* start EXERCISE MATERIAL *

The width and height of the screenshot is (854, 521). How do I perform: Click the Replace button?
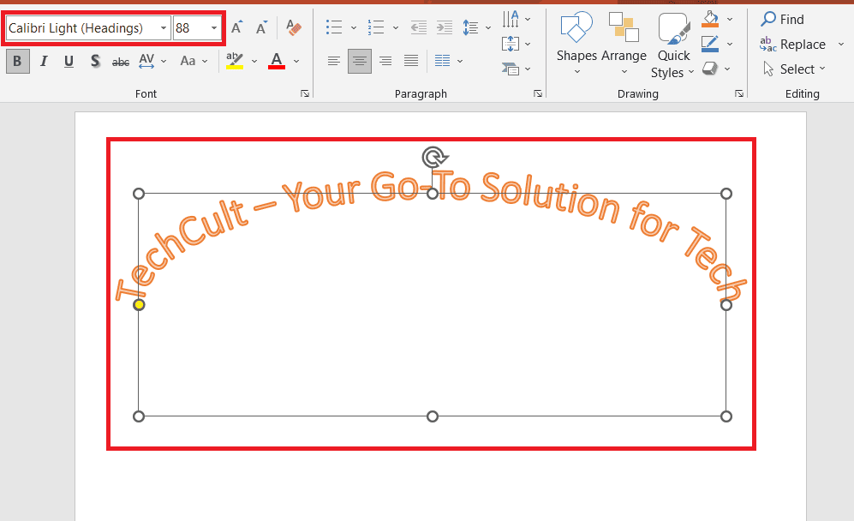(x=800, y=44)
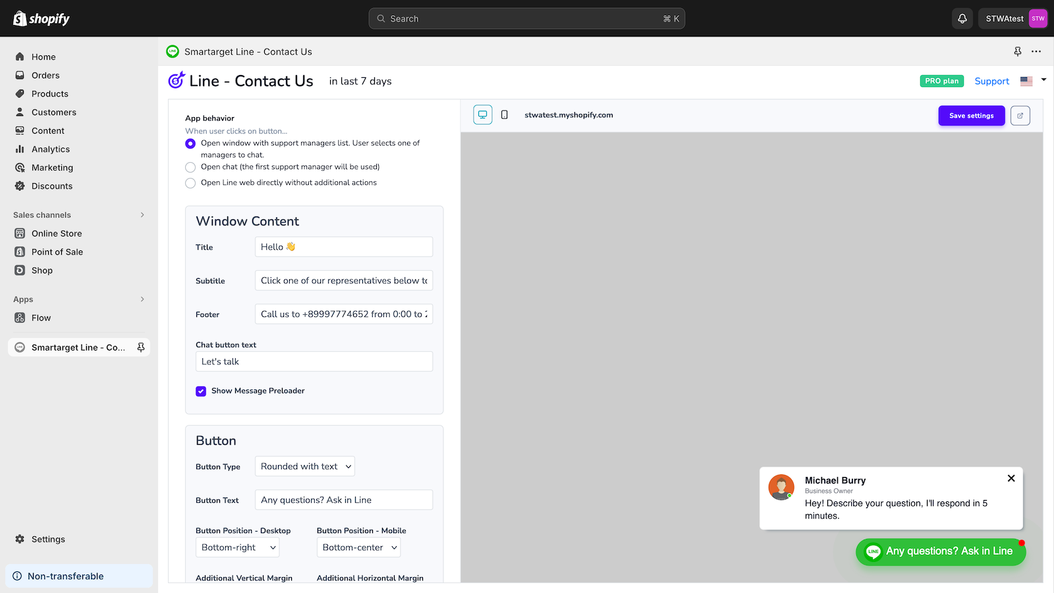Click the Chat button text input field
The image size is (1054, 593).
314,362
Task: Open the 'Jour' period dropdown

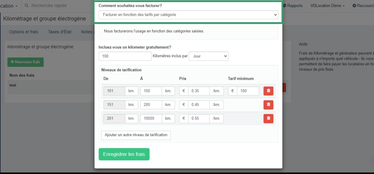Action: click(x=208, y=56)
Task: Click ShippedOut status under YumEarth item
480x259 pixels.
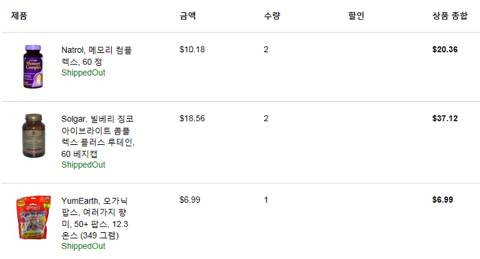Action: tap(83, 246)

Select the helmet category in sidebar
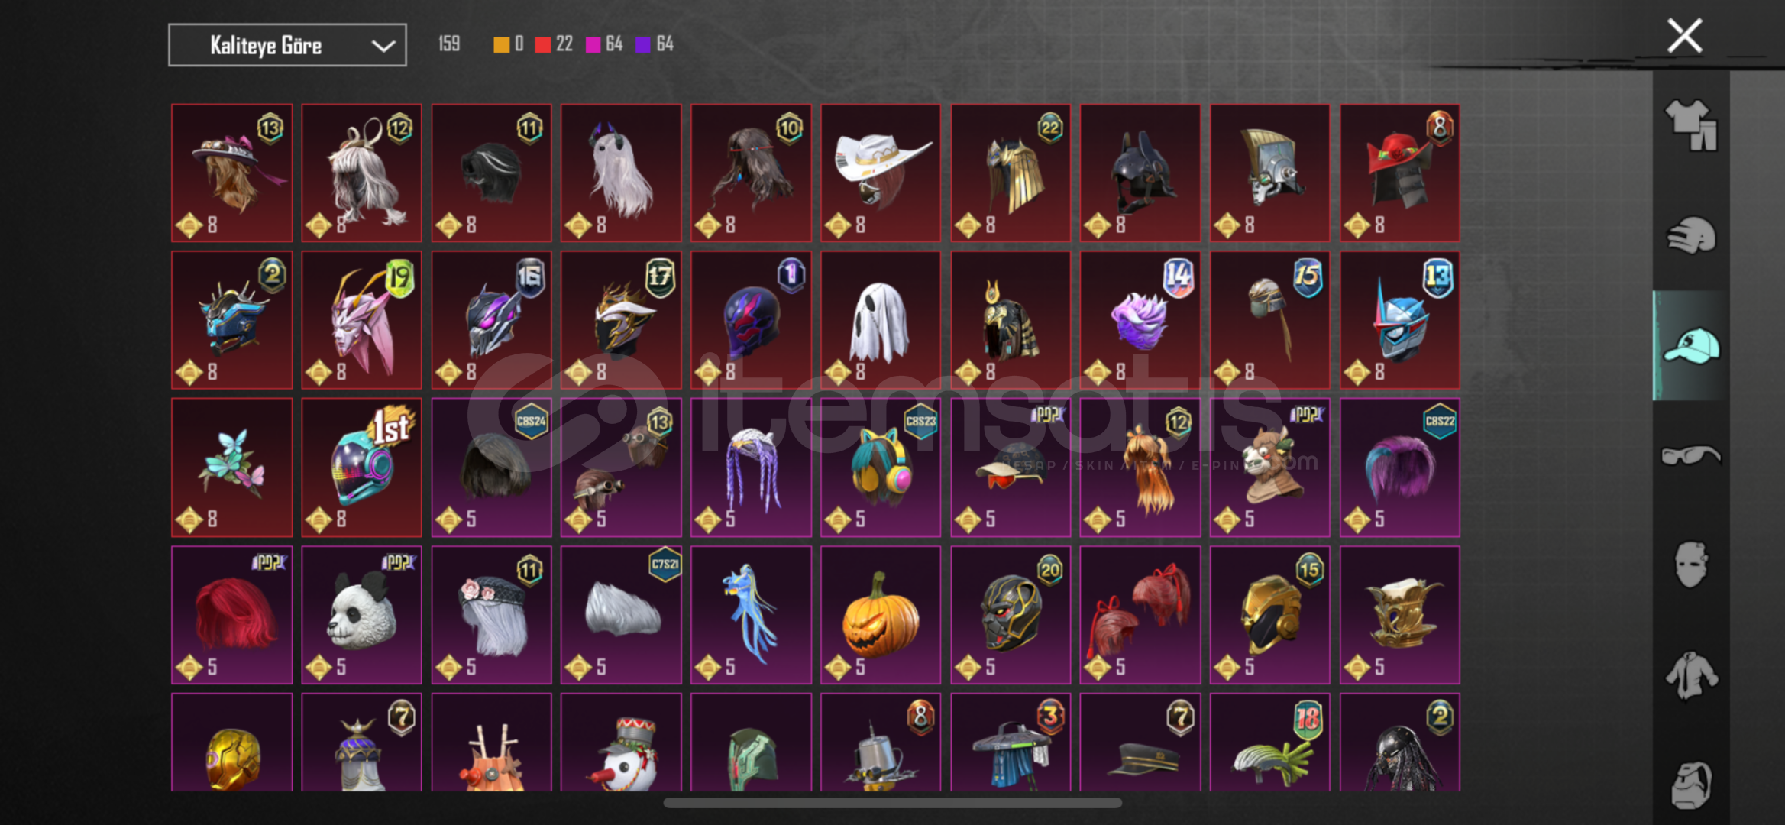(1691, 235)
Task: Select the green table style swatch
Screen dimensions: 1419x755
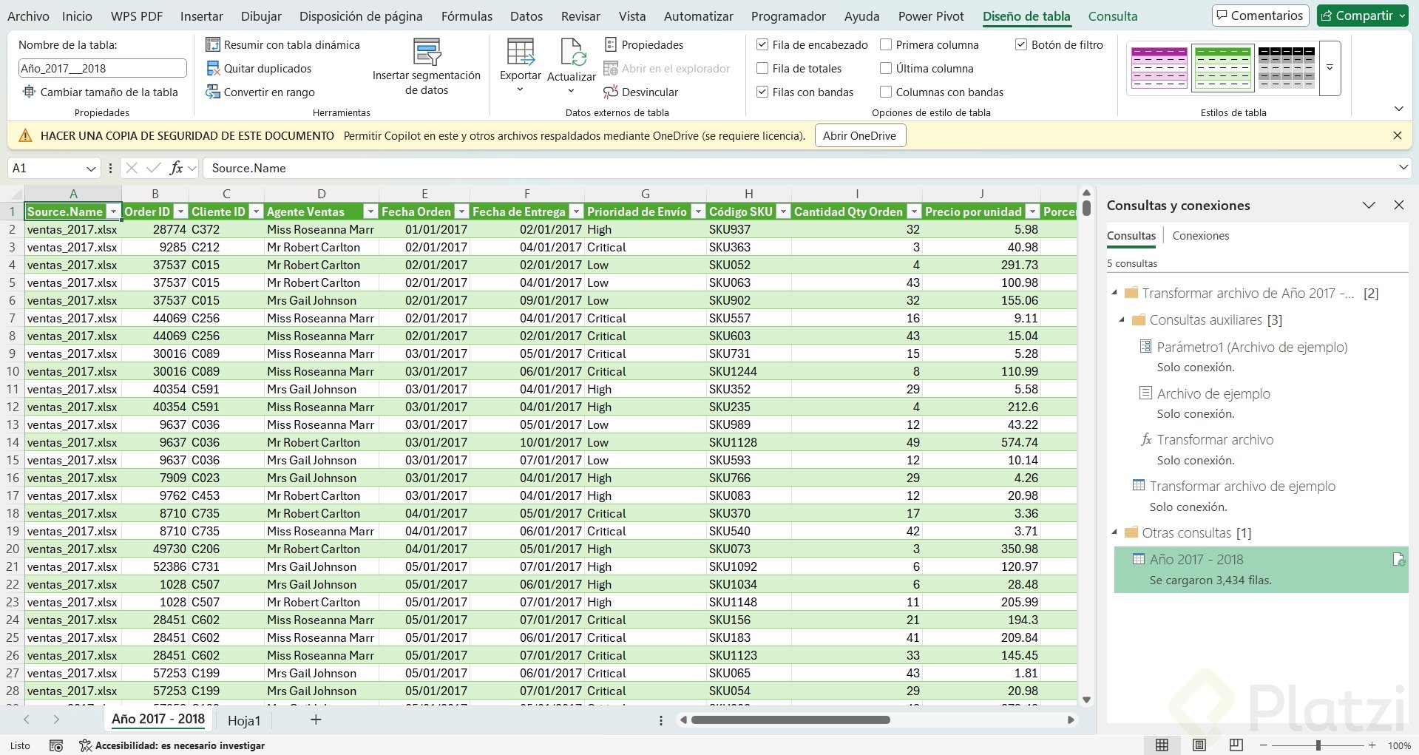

* end EXERCISE MATERIAL *

WHAT YOU HAVE TO DO:
Please recast the entries from the line containing "Select the helmet category in sidebar" through the last of the entries, both ends included, as a JSON list of strings with one string per line. Leave out blank lines and pictures.

SOLUTION TO THIS EXERCISE:
[
  "Select the helmet category in sidebar",
  "(1691, 235)",
  "Task: Select the green table style swatch",
  "Screen dimensions: 1419x755"
]